Begin the copy at the line that contains "Where should I", end it at the last line of the entries below, keep every word exact, and include no pictures.

Stored records:
***

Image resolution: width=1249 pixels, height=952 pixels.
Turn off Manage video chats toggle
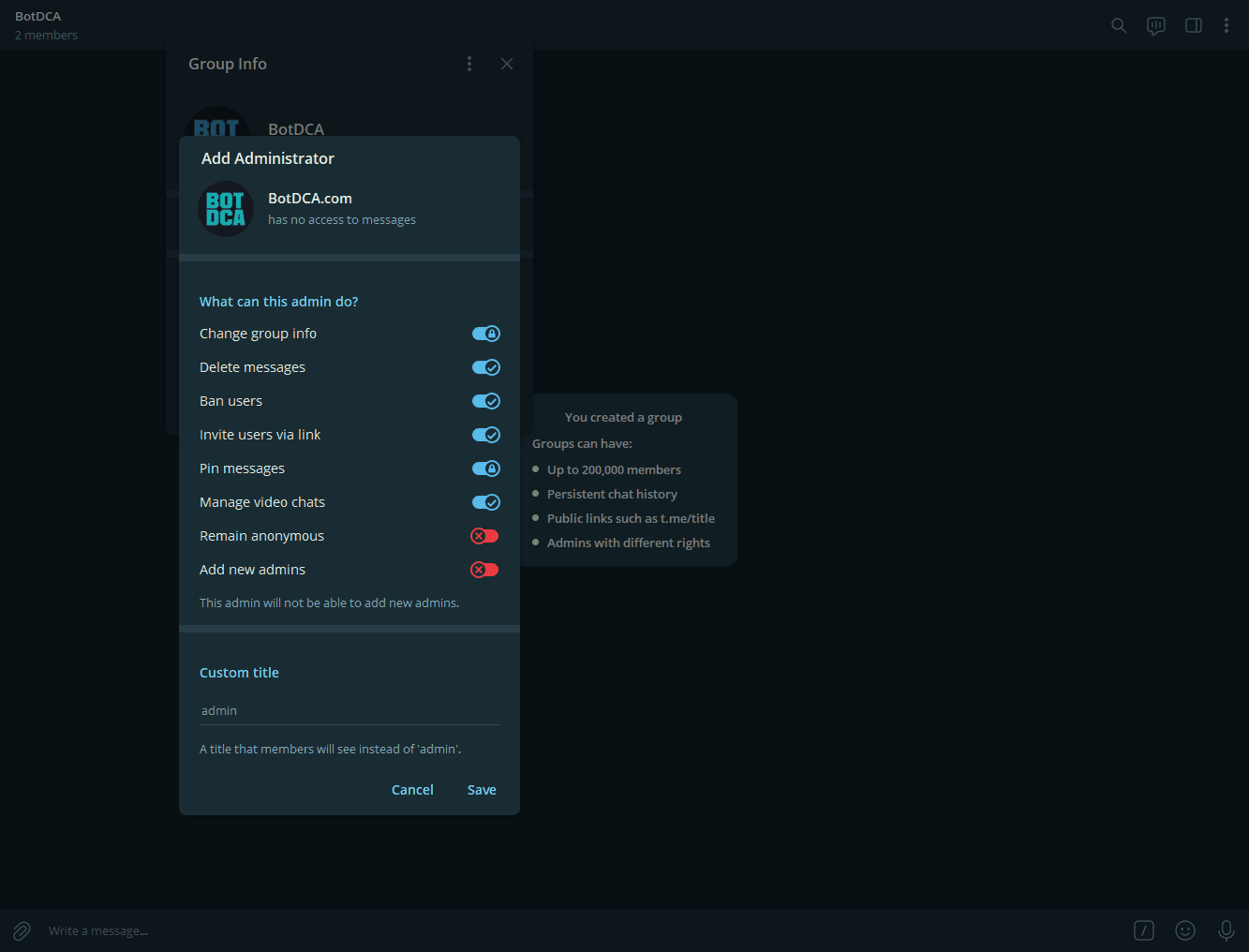point(485,502)
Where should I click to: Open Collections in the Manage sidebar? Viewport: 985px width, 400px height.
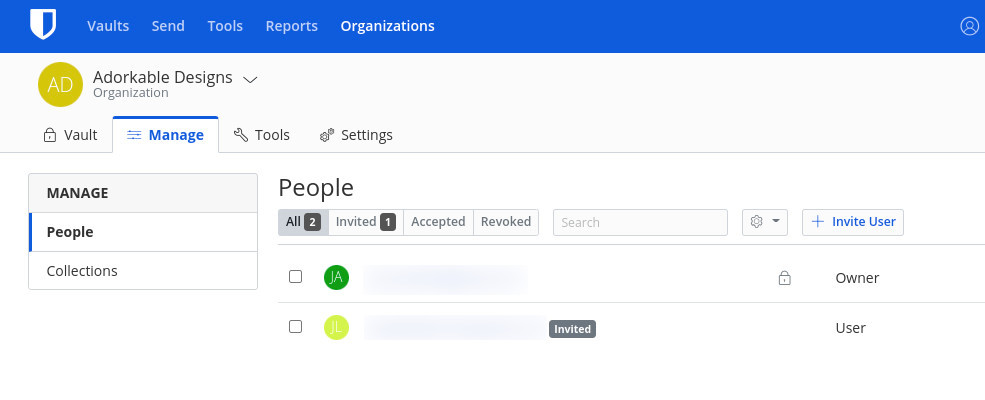pyautogui.click(x=82, y=271)
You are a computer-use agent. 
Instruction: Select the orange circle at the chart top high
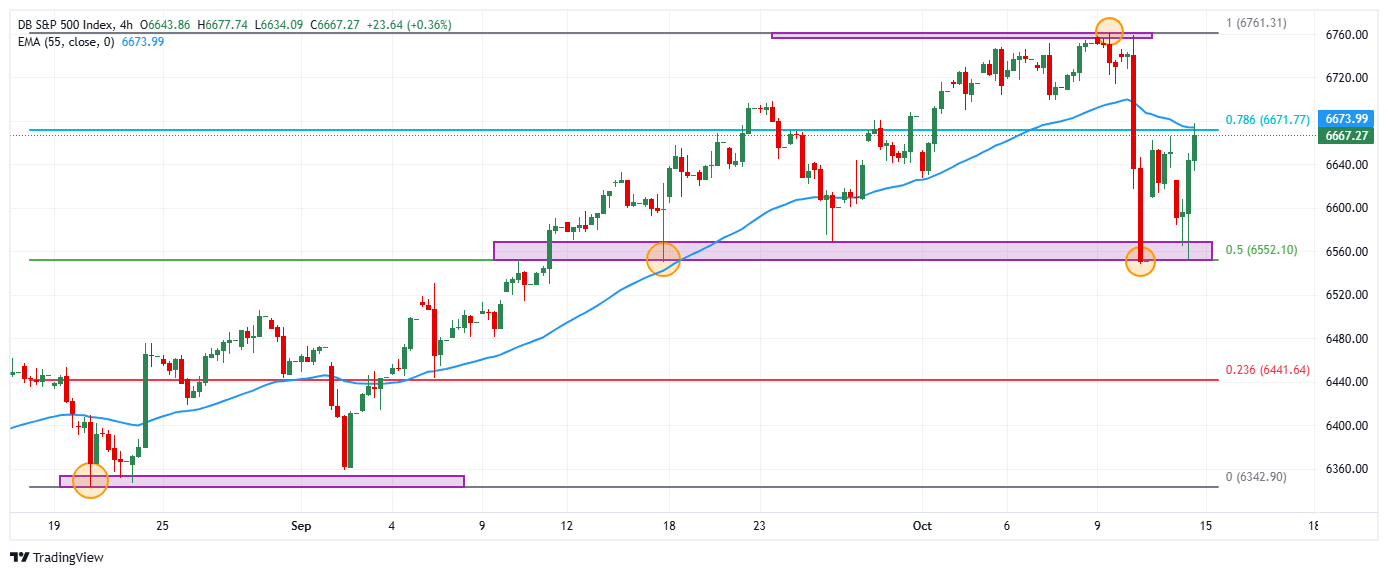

***

**ANSWER:**
Where should I click to: Open Collections in the Manage sidebar? Viewport: 985px width, 400px height.
pyautogui.click(x=82, y=271)
You are a computer-use agent. 
Instruction: Select the orange circle at the chart top high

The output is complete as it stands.